--- Begin ---

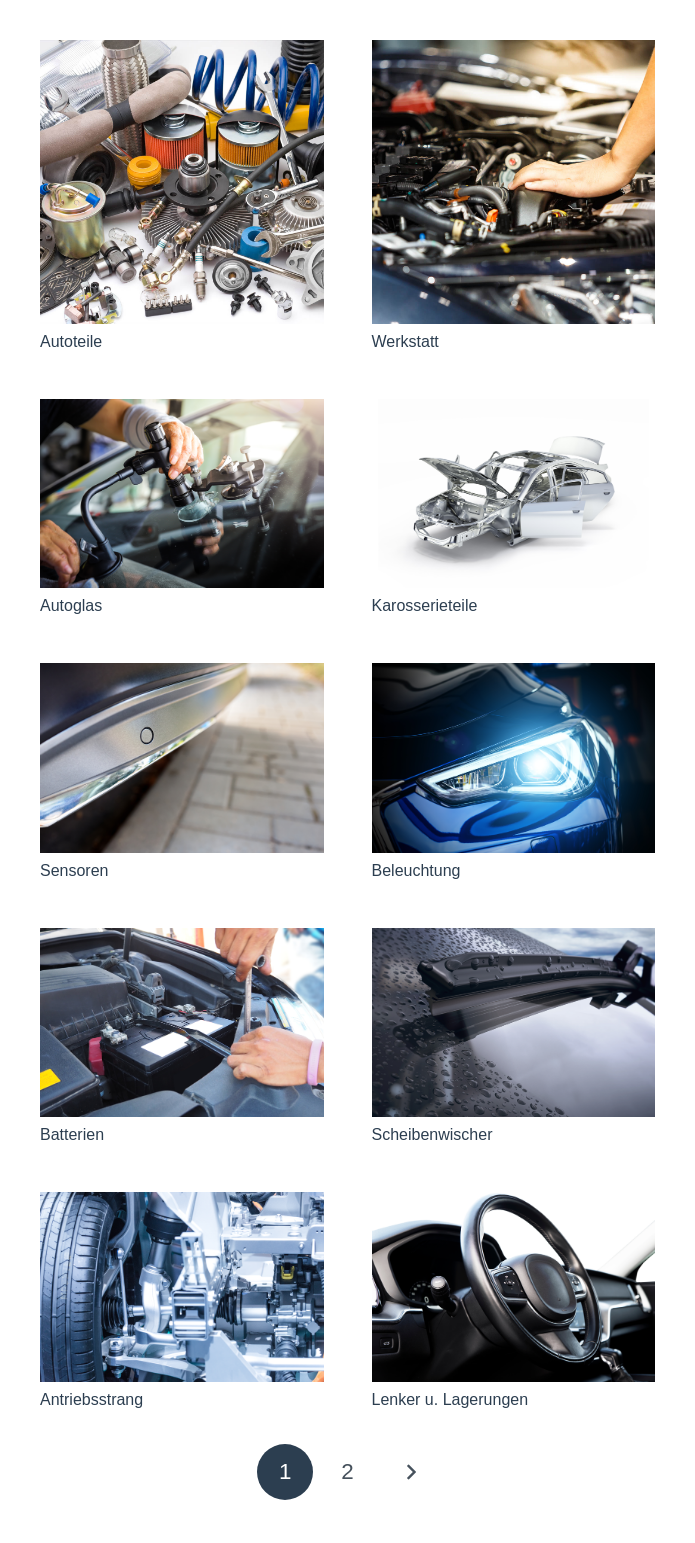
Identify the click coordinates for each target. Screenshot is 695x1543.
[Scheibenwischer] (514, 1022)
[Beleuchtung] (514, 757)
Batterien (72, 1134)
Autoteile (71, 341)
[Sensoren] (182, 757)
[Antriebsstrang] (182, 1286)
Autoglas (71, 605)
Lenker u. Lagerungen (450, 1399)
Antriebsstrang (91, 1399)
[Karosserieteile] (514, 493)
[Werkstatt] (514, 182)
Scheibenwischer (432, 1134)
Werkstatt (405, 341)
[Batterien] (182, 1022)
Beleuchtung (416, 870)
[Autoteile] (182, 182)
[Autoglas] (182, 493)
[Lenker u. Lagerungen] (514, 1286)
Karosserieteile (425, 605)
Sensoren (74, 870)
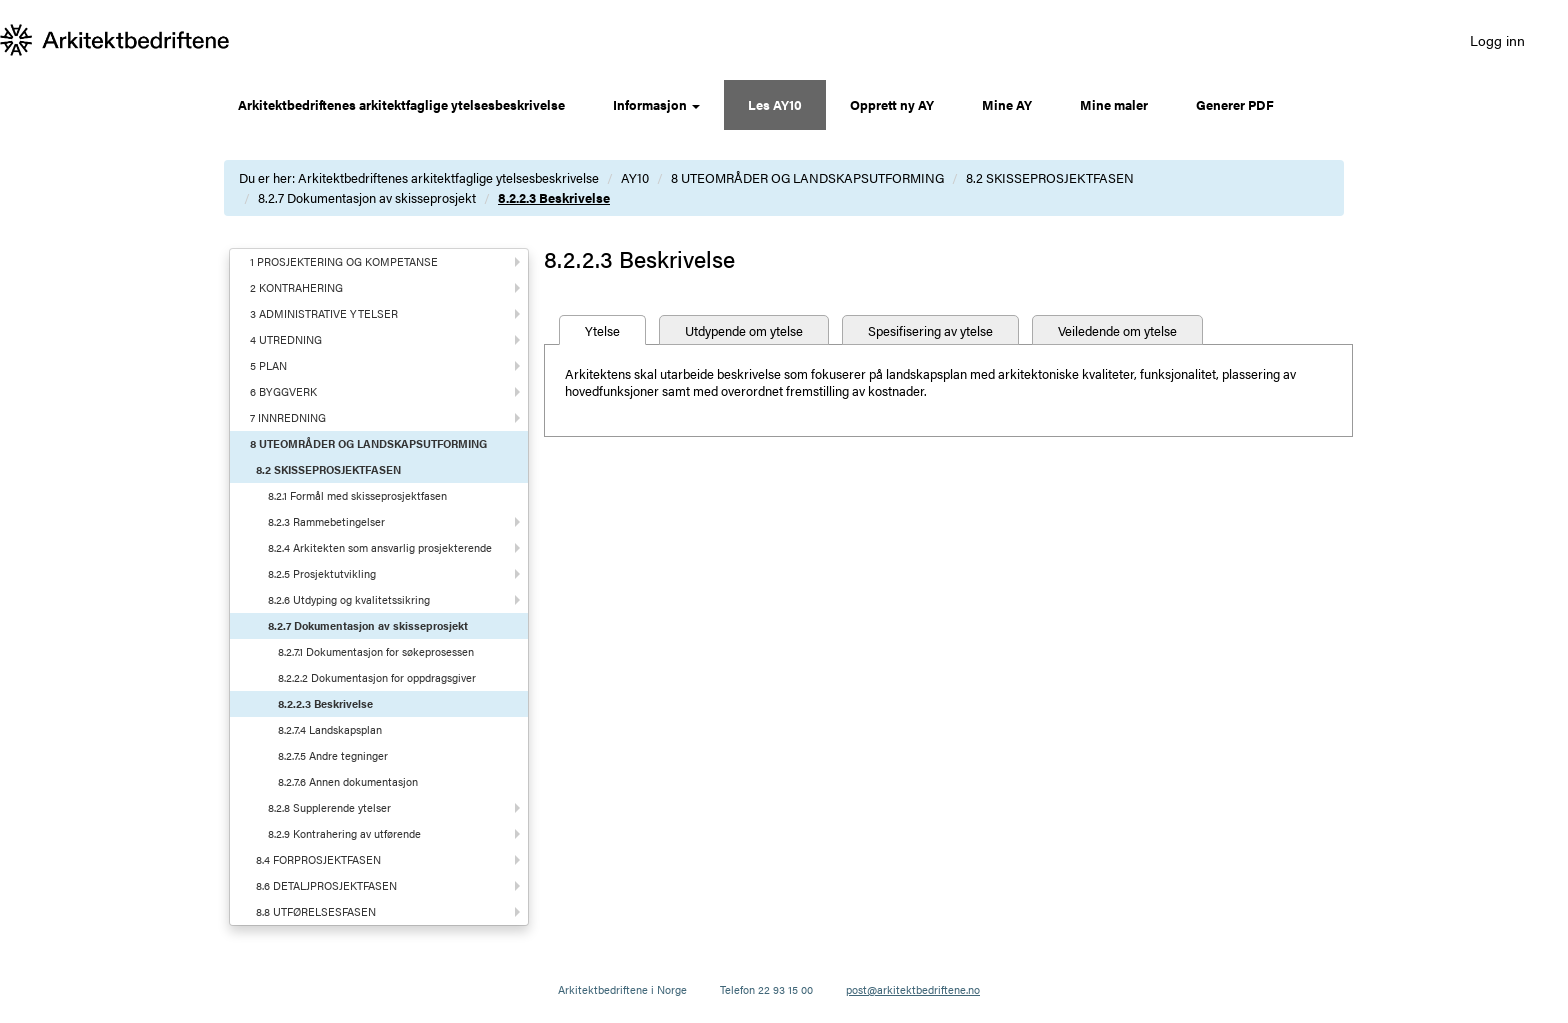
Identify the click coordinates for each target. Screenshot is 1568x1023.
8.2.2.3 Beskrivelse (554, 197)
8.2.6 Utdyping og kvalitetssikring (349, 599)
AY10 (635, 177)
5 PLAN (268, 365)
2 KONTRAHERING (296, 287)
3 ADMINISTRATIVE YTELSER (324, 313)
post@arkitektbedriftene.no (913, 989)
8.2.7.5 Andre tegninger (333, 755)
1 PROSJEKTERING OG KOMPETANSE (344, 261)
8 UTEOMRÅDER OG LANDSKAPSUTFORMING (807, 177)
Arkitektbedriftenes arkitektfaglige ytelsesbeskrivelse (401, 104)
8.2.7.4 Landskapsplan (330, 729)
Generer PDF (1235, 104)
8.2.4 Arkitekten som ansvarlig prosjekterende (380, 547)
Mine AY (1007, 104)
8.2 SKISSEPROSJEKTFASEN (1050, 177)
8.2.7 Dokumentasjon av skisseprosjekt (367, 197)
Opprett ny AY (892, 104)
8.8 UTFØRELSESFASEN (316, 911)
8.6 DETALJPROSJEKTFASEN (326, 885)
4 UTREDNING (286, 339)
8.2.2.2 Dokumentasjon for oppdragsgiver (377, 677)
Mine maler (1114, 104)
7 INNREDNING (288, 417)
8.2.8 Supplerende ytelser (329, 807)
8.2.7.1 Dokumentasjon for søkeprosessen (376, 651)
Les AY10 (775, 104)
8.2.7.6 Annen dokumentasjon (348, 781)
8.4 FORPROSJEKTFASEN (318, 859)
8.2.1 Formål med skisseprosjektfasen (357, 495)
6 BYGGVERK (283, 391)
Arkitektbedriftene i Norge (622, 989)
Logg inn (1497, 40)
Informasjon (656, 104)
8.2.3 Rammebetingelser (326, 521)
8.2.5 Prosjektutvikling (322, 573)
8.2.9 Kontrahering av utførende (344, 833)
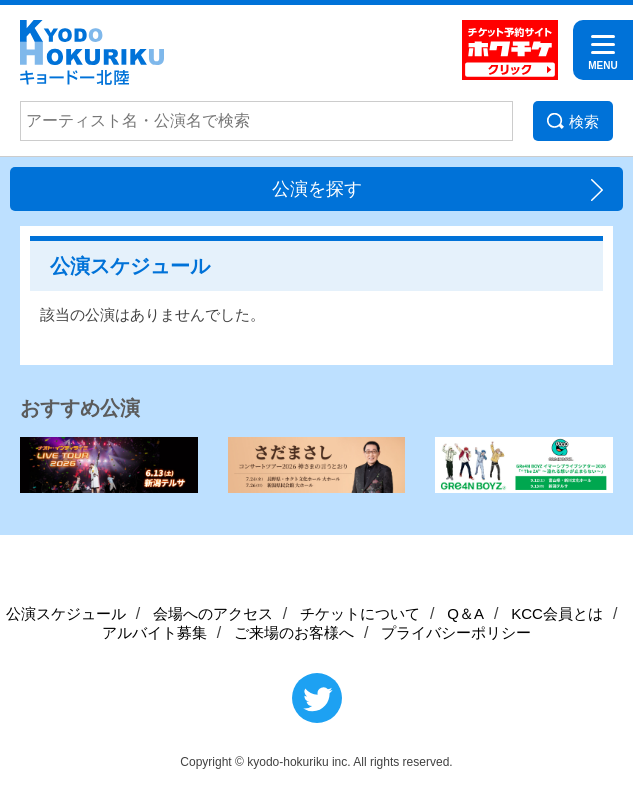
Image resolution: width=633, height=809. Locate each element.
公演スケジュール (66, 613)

--- End ---

### What is required
Reproduce every entry above with each occurrence of "Identify" replaced by "Find" and all other text left unchanged. Omit the pictures from the output.

### Written solution
Find the click coordinates for each target. Screenshot is 695x1543.
[Scheibenwischer] (514, 1022)
[Beleuchtung] (514, 757)
Batterien (72, 1134)
Autoteile (71, 341)
[Sensoren] (182, 757)
[Antriebsstrang] (182, 1286)
Autoglas (71, 605)
Lenker u. Lagerungen (450, 1399)
Antriebsstrang (91, 1399)
[Karosserieteile] (514, 493)
[Werkstatt] (514, 182)
Scheibenwischer (432, 1134)
Werkstatt (405, 341)
[Batterien] (182, 1022)
Beleuchtung (416, 870)
[Autoteile] (182, 182)
[Autoglas] (182, 493)
[Lenker u. Lagerungen] (514, 1286)
Karosserieteile (425, 605)
Sensoren (74, 870)
Find the click coordinates for each target. Screenshot is 1568x1023.
8.2.2.3 Beskrivelse (554, 197)
8.2.6 Utdyping og kvalitetssikring (349, 599)
AY10 (635, 177)
5 PLAN (268, 365)
2 KONTRAHERING (296, 287)
3 ADMINISTRATIVE YTELSER (324, 313)
post@arkitektbedriftene.no (913, 989)
8.2.7.5 Andre tegninger (333, 755)
1 PROSJEKTERING OG KOMPETANSE (344, 261)
8 UTEOMRÅDER OG LANDSKAPSUTFORMING (807, 177)
Arkitektbedriftenes arkitektfaglige ytelsesbeskrivelse (401, 104)
8.2.7.4 Landskapsplan (330, 729)
Generer PDF (1235, 104)
8.2.4 Arkitekten som ansvarlig prosjekterende (380, 547)
Mine AY (1007, 104)
8.2 SKISSEPROSJEKTFASEN (1050, 177)
8.2.7 Dokumentasjon av skisseprosjekt (367, 197)
Opprett ny AY (892, 104)
8.8 UTFØRELSESFASEN (316, 911)
8.6 DETALJPROSJEKTFASEN (326, 885)
4 UTREDNING (286, 339)
8.2.2.2 Dokumentasjon for oppdragsgiver (377, 677)
Mine maler (1114, 104)
7 INNREDNING (288, 417)
8.2.8 Supplerende ytelser (329, 807)
8.2.7.1 Dokumentasjon for søkeprosessen (376, 651)
Les AY10 (775, 104)
8.2.7.6 Annen dokumentasjon (348, 781)
8.4 FORPROSJEKTFASEN (318, 859)
8.2.1 Formål med skisseprosjektfasen (357, 495)
6 BYGGVERK (283, 391)
Arkitektbedriftene i Norge (622, 989)
Logg inn (1497, 40)
Informasjon (656, 104)
8.2.3 Rammebetingelser (326, 521)
8.2.5 Prosjektutvikling (322, 573)
8.2.9 Kontrahering av utførende (344, 833)
Image resolution: width=633, height=809. Locate each element.
公演スケジュール (66, 613)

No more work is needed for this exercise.